§ Objective A
Please check the electrical safety notice and say whether each statement agrees with it: (i) power must be disconnected before any covers are removed; (ii) covers may be refitted after the device is powered back up; (iii) a qualified person needs only safety training. For each, answer yes or no and quote the deciding words.
§ Objective B
Write the next part of the electrical safety notice, starting after its final sentence.

§ Text to read
--
A qualified person is someone who has specific skills and knowledge regarding the structure and the operation of electrical equipment and who has received safety training on how to avoid the inherent dangers.

Product related information

DANGER

HAZARD OF ELECTRIC SHOCK, EXPLOSION OR ARC FLASH

• Disconnect all power from all equipment including connected devices prior to removing any covers or doors, or installing or removing any accessories, hardware, cables or wires.

• Always use a properly rated voltage sensing device to confirm the power is off where and when indicated.

• Before powering the device back up, fit back and fix all the covers, hardware components and wiring.

• Check the earthing connections on all earthed devices.

• Use only the specified voltage when operating this equipment and any associated products.

• Comply with all standards regarding accident protection and local applicable safety directives.

Failure to follow these instructions will result in death or serious injury.
--
§ Data excerpt
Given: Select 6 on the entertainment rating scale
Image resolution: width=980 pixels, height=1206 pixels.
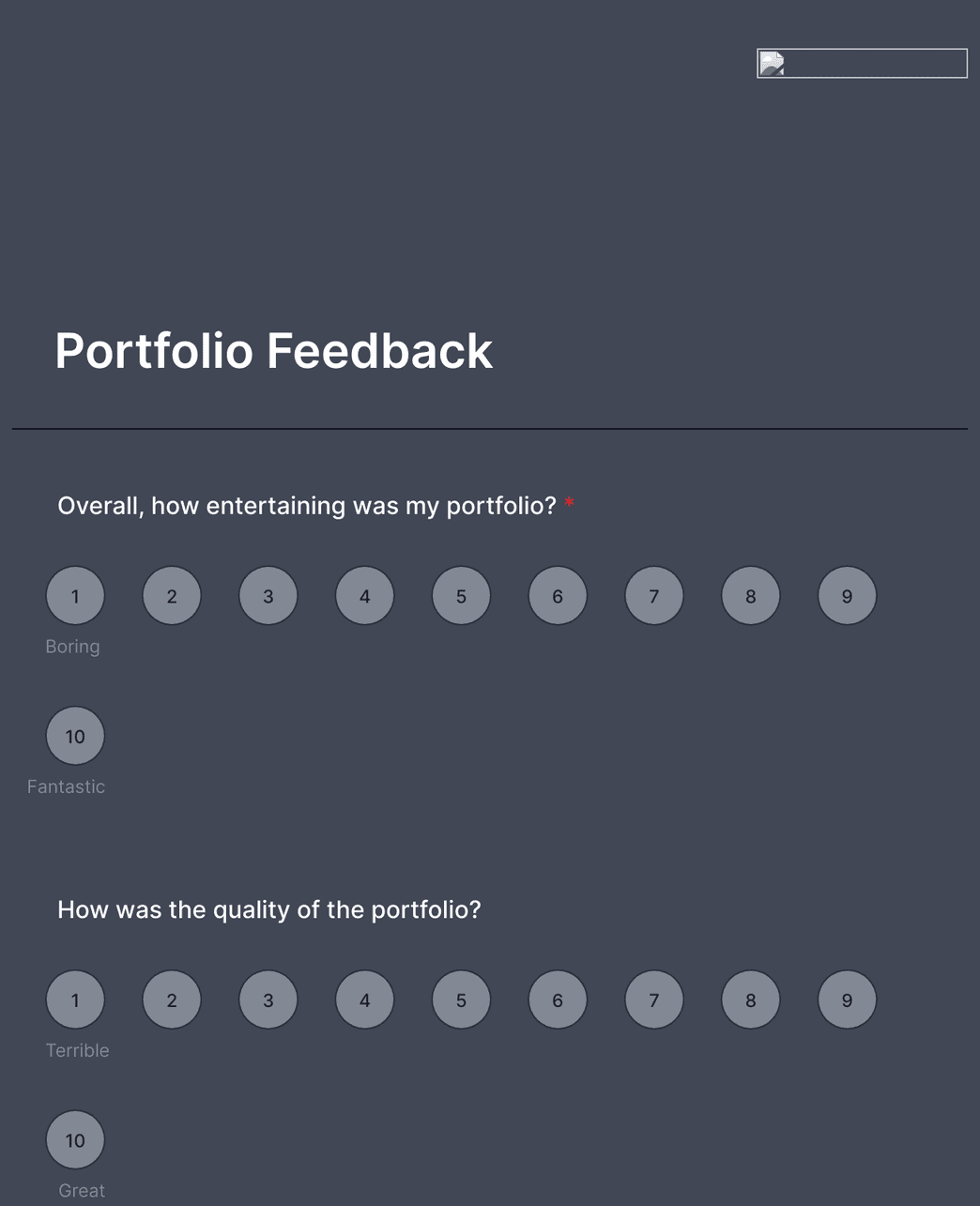Looking at the screenshot, I should 558,595.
--
§ Final answer A
(i) Yes: "Disconnect all power from all equipment including connected devices prior to removing any covers or doors"
(ii) No: "Before powering the device back up, fit back and fix all the covers, hardware components and wiring."
(iii) No: "has specific skills and knowledge regarding the structure and the operation of electrical equipment and who has received safety training on how to avoid the inherent dangers"

§ Final answer B
This equipment is designed to operate outside all hazardous locations and is not to be used in applications which generate (or could potentially generate) hazardous environments. Install this equipment only in areas and applications known to be free from dangerous atmospheres at all times.

DANGER

POTENTIAL FOR EXPLOSION

• Install and use this equipment in non-hazardous locations only.

• Do not install or use this equipment in applications which could generate hazardous atmospheres, such as applications which use flammable refrigerants.

Failure to follow these instructions will result in death or serious injury.

For information regarding the use of control equipment in applications capable of generating hazardous materials, please contact the relevant national regulatory bodies or certifying authorities.

WARNING

UNINTENDED EQUIPMENT OPERATION

• The equipment signal cables (probes, digital inputs, communication, and the relative power supplies) must be laid separately from the power cables.

• Every end application of this device must be tested individually and completely in order to check its proper operation before putting it in service.

Failure to follow these instructions can result in death, serious injury, or equipment damage.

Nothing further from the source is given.